Texto 01
Nem toda zona de conforto é ruim
Um dia, não sei quando nem sei quem, alguém inventou em algum lugar que, para conseguir qualquer
coisa na vida, é preciso “sair da zona de conforto”. A frase ganhou o mundo e se tornou um símbolo do
anticonformismo, do esforço desmedido, da superação pessoal e profissional e até do empreendedorismo. Segundo
sua lógica peculiar, só entra no reino dos céus quem sai da zona de conforto.
Como todo símbolo, esse clichê também caiu na armadilha de encerrar uma verdade. E verdades
encerradas não se abrem para a saúde exuberante das dúvidas. Não são afeitas à liberdade infantil do pensamento.
De tão óbvia, uma verdade absoluta não admite questionamentos.
É claro que toda conquista requer algum tipo de esforço, que todo sucesso é resultado do empenho de
cada um, de sua capacidade de vencer dificuldades. Ninguém contesta que o movimento gera força e, com força, a
gente cresce. Inegável que ficar parado, esperando cair do céu o que se deseja, nunca vai dar em nada. Daí
a condenar o conforto como algo de que se deve fugir, classificá-lo como uma zona fantasma onde se arrasta uma
comunidade de preguiçososB Isso sempre me pareceu um pouquinho demais. Porque o significado de conforto não
pode ser reduzido àquele que vem do latim, da palavra cumfortare, vinda por sua vez de cum-fortis, de alívio da dor.
[...]
Essa tal zona de conforto, pegajosa e limitante, talvez traduza o que seja a suposta segurança da casa dos
pais, de onde uma hora os filhos devem sair para construírem suas próprias vidas, suas histórias, suas carreiras,
suas famílias. É o tal emprego que já não oferece mais nada além de mera subsistência e, por isso, gera angústia e
infelicidade. É o relacionamento amoroso que de amor já não tem mais nada. [...] O que se convencionou chamar de
“zona de conforto” é todo canto físico e mental dos quais alguém não consegue sair por conveniência, por inércia,
por falta de ambição, por medo ou por tudo isso junto. Isso é estar parado. Acontece que nem todo conforto paralisa.
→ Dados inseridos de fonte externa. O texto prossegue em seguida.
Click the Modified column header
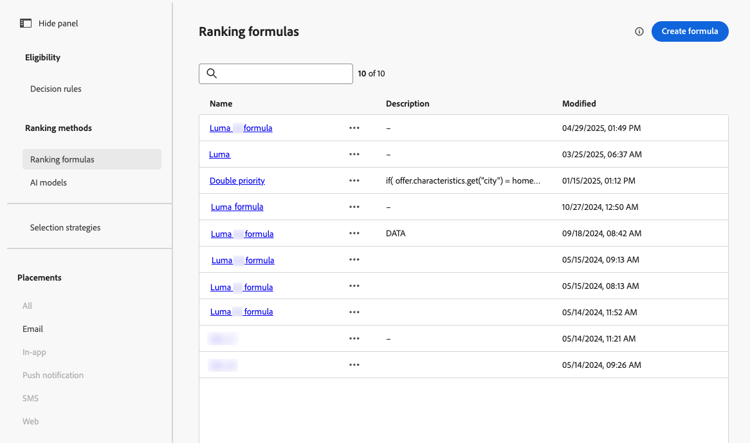 coord(579,103)
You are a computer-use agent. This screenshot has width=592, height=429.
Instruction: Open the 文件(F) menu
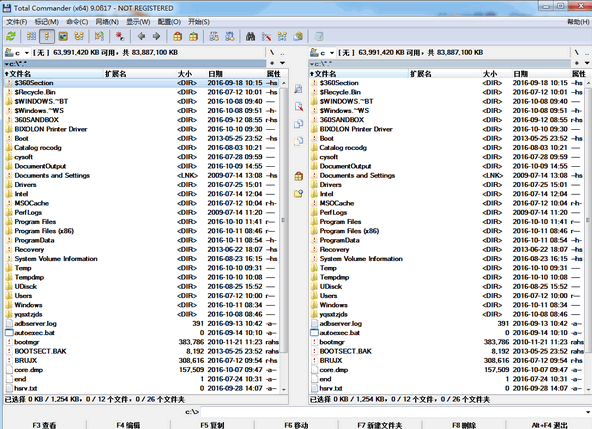click(17, 22)
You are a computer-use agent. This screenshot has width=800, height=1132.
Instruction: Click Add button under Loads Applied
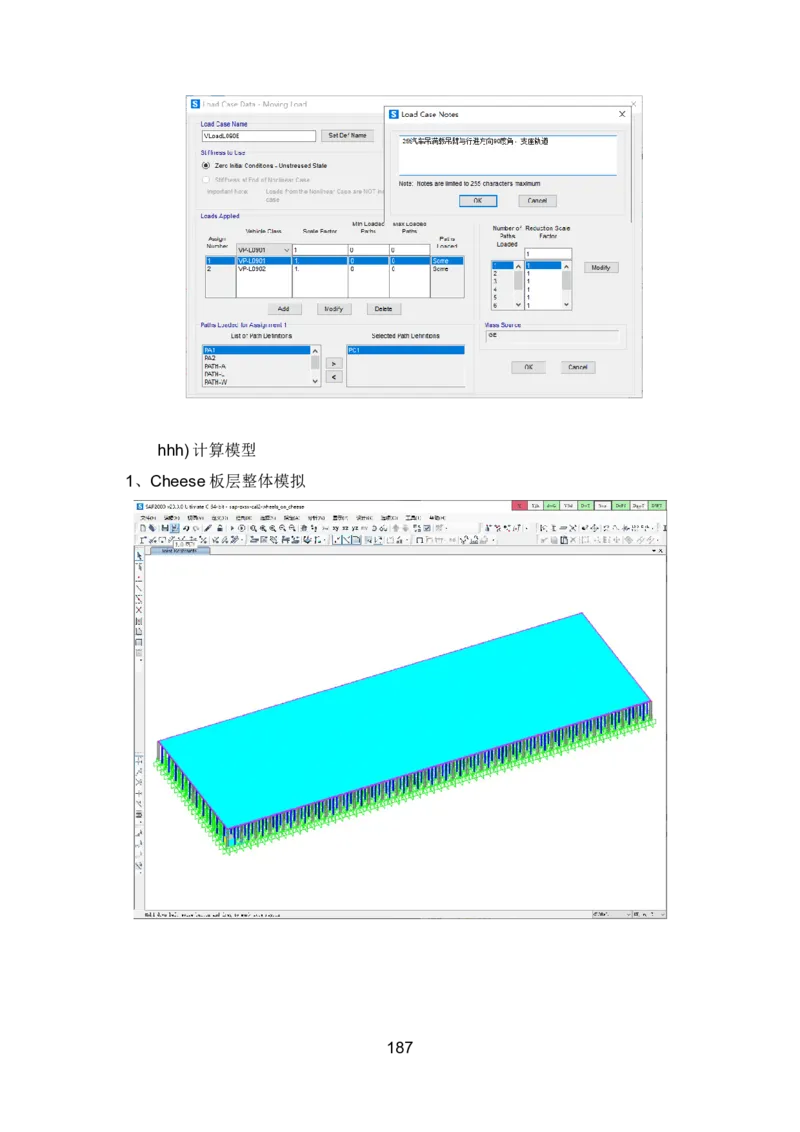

Compreendo o propósito de quem continua apregoando que é preciso sair da zona de conforto. Mas acho que
passou da hora de virar esse disco. A tão temida zona de conforto não é um lugar de onde se deve sair. É o lugar
para onde todos devemos voltar! [...]
Será que essa obrigação desmedida de escapar de um lugar que nem todo mundo sabe o que é, a qual é
repetida sem filtro nem reflexão nas escolas, nas empresas, nas famílias, não formou uma geração inteira de
pessoas desconfortáveis com o que fazem, com o que têm, com o que são? Será que, em meio a tantas palestras,
livros, filmes e cursos sobre sair da zona de conforto, não sobram três minutinhos para pensarmos com honestidade
sobre o que queremos das nossas próprias vidas antes que alguém repita que é preciso sair da zona de conforto? E
será possível que toda pessoa boa desejando um cadinho de conforto nesse mundo, um pouquinho de aconchego e
descanso, um mínimo percentual de tranquilidade em meio à rotina de trabalho intenso a que todos estamos sujeitos,
seja gratuitamente eleita como simplesmente acomodada? [...]
Honestamente, eu acho que pessoas motivadas a trabalhar duro para merecerem seu espaço no mundo, e
que esse espaço seja bonito, aconchegante e espaçoso para todos os seus sonhos, são verdadeiras fábricas de
felicidade e realização. Não sei você, mas eu quero mesmo é voltar à minha zona de conforto. Eu mereço e trabalho
muito para me sentir confortável com minhas escolhas, com minha família, com meu jeito de estar no mundo, com
todos os desafios que a vida me apresenta todos os dias. E com todo o trabalho intenso que tudo isso representa.